Should I Outline my Novel?

Hello again, readers! Today I am sharing the first post in a blogging series I’m doing about outlining your novel. Today I’m covering the topic: should I outline?

This is for all the pantsers (people who don’t outline) who are reading this. (Yes, that does include me.) We typically find ourselves not outlining because we just want to jump right into writing. We can’t wait, and it takes to much work to write an outline beforehand and then mess it up once you start writing. Can any of you relate to this?

And this is for plotters too. How much outlining is too much? Where do you find the balance?

So those are some of the topics I will go over today. Keep a look out for the other posts in this series which I’ll be posting in the following weeks! Next week K.M. Weiland, the author of multiple novels and non-fiction books for writers, will be popping in here to tell us about some of her strategies when it comes to outlining, and after that I will be putting together a step-by-step guide for you on how to outline your novel, and what are some different ways to do that.

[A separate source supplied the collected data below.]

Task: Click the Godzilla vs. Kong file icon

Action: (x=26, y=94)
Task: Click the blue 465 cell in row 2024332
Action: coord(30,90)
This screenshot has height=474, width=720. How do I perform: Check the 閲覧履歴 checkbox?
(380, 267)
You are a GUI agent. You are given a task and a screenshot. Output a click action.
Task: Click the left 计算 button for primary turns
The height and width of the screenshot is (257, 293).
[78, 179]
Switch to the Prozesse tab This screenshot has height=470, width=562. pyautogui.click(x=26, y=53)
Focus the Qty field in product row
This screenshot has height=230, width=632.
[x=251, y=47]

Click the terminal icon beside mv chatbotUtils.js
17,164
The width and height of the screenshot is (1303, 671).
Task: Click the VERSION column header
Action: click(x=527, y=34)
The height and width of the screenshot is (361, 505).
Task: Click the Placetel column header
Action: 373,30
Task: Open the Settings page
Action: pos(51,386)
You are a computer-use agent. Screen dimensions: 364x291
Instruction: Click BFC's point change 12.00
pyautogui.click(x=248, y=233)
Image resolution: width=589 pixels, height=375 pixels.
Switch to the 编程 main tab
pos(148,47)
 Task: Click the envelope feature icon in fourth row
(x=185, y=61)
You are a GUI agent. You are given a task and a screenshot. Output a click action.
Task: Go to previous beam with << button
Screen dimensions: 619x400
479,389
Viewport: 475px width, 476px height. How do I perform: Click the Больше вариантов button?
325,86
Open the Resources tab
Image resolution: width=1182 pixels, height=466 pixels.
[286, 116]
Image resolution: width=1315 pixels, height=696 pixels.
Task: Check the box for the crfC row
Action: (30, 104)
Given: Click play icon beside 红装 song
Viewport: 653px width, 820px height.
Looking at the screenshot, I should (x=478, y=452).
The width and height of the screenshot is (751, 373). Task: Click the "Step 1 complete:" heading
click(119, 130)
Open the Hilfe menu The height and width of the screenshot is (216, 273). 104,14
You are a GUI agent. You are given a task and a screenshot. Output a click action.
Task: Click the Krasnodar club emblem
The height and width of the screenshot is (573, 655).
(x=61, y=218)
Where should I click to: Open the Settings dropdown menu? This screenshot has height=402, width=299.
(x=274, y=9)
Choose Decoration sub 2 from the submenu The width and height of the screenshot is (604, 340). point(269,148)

So without further ado, let’s get to this week’s post: Should I Outline my Novel?

Let Me Tell You a Secret…

Whether you should or shouldn’t outline is a very controversial topic among the writing community. For some, outlining works well, and for others it doesn’t, hence the division between plotters and pantsers. Some people believe everyone should outline, and some people don’t.

Now let me share a secret with you, something that may change your whole perception of outlining and plotting.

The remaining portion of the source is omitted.